How do Apple PassKeys compare to SQRL?

[jpmh]

Apple is announcing PassKeys this week, coming to their platforms this year, and it looks to have some similar capabilities & features to SQRL. I hope someone following the developer news this week who also has deep knowledge of SQRL could compare & contrast them for the forums.

 

[PHolder]

PassKeys is part of an overall push for FIDO [2]. FIDO has its own benefits and challenges... losing a physical key is much easier than losing a software one... and needing more than one means every site needs to allow a user to have multiple. (Not that SQRL didn't face this challenge too, and invented an optional solution for those few sites and services that need it.) The biggest difference between the two is who is support what... SQRL is still challenged by not having garnered any support.

 

[Paul F (1)]

Coincidentally, in this week's Security Now!, Steve talks about this. You can watch or listen to the podcast on TWiT starting at 1:17:50:
https://twit.tv/shows/security-now/episodes/874
or read the basics from the show notes starting on page 9:
https://www.grc.com/sn/SN-874-Notes.pdf

 

[Dave]

Coincidentally, in this week's Security Now!, Steve talks about this. You can watch or listen to the podcast on TWiT starting at 1:17:50:
https://twit.tv/shows/security-now/episodes/874
or read the basics from the show notes starting on page 9:
https://www.grc.com/sn/SN-874-Notes.pdf

There is also the AI generated transcript and transcript (which does not say it is AI generated).

 

[PHolder]

which does not say it is AI generated

Definitely not AI. Her name is Elaine Farris (sp) and she manually transcribes each episode for Steve.

 

[Steve]

... And I talked about it again, this (#875) week.

I think that I finally made the differences between SQRL and FIDO2 (passkeys) much more clear: FIDO2 is a replacement (a very good replacement) for traditional username/password logon. With FIDO, rather than the user and a website needing to share and keep secrets, only the user needs to keep secrets. SQRL provides that as well, with a similar security level. But SQRL additionally goes much farther to address many other common needs, edge cases and recovery for practical remote account access.

 

[Spinn]

This is the part that give me hope:

But WebAuthn is the key. It provides a complete replacement for the insecure mess of usernames and passwords. And, interestingly, WebAuthn optionally supports SQRL’s chosen 25519 elliptic curve, with its special properties that allow for non-random deterministic private key synthesis. So it might be possible, someday in the future, to transparently run a modified SQRL solution to use SQRL-style deterministic passkeys on the server infrastructure that FIDO built.

 

[Jeffa]

... And I talked about it again, this (#875) week.

FWIW @Steve I certainly see a direct correlation between you mentioning SQRL in the podcast and activity here and in my little dev community.

You talking about SQRL with your audience really helps even if your focus is, rightly, elsewhere.

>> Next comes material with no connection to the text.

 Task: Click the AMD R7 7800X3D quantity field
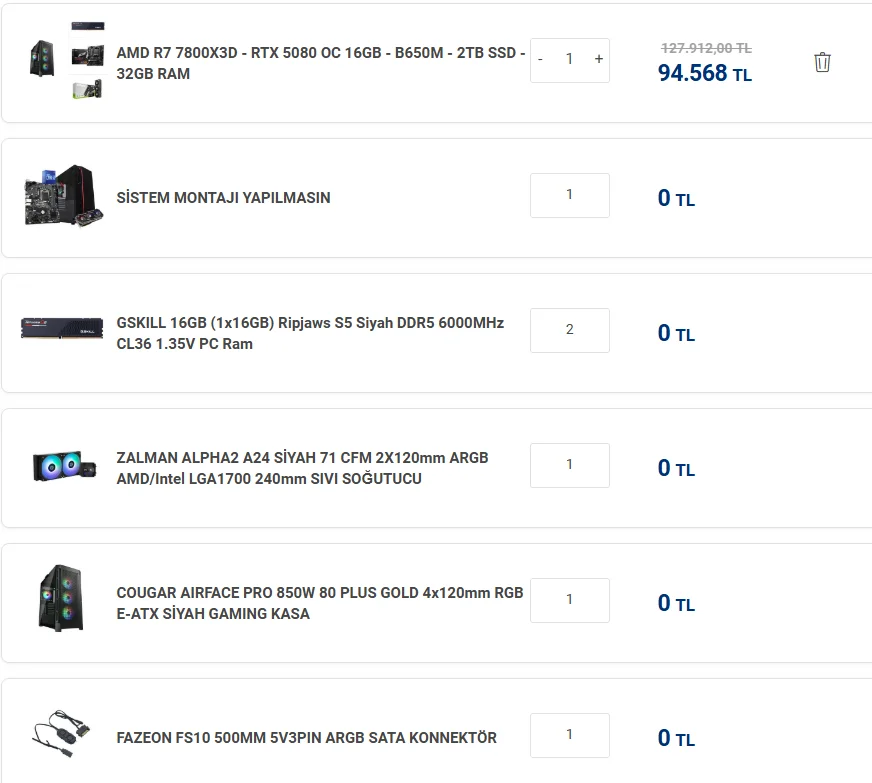(x=570, y=59)
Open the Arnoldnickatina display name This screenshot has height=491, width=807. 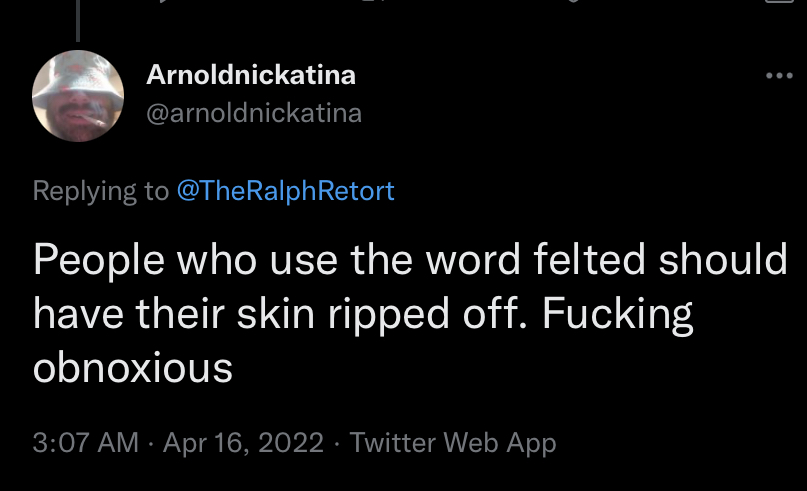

Even if you only find a few minutes to speak about SQRL now and again on the podcastI am sure it will help keep it in the minds of the right people.

 

[Steve]

FWIW @Steve I certainly see a direct correlation between you mentioning SQRL in the podcast and activity here and in my little dev community.

You talking about SQRL with your audience really helps even if your focus is, rightly, elsewhere.

Even if you only find a few minutes to speak about SQRL now and again on the podcastI am sure it will help keep it in the minds of the right people.

That's good to know and hear, Jeff! Yay!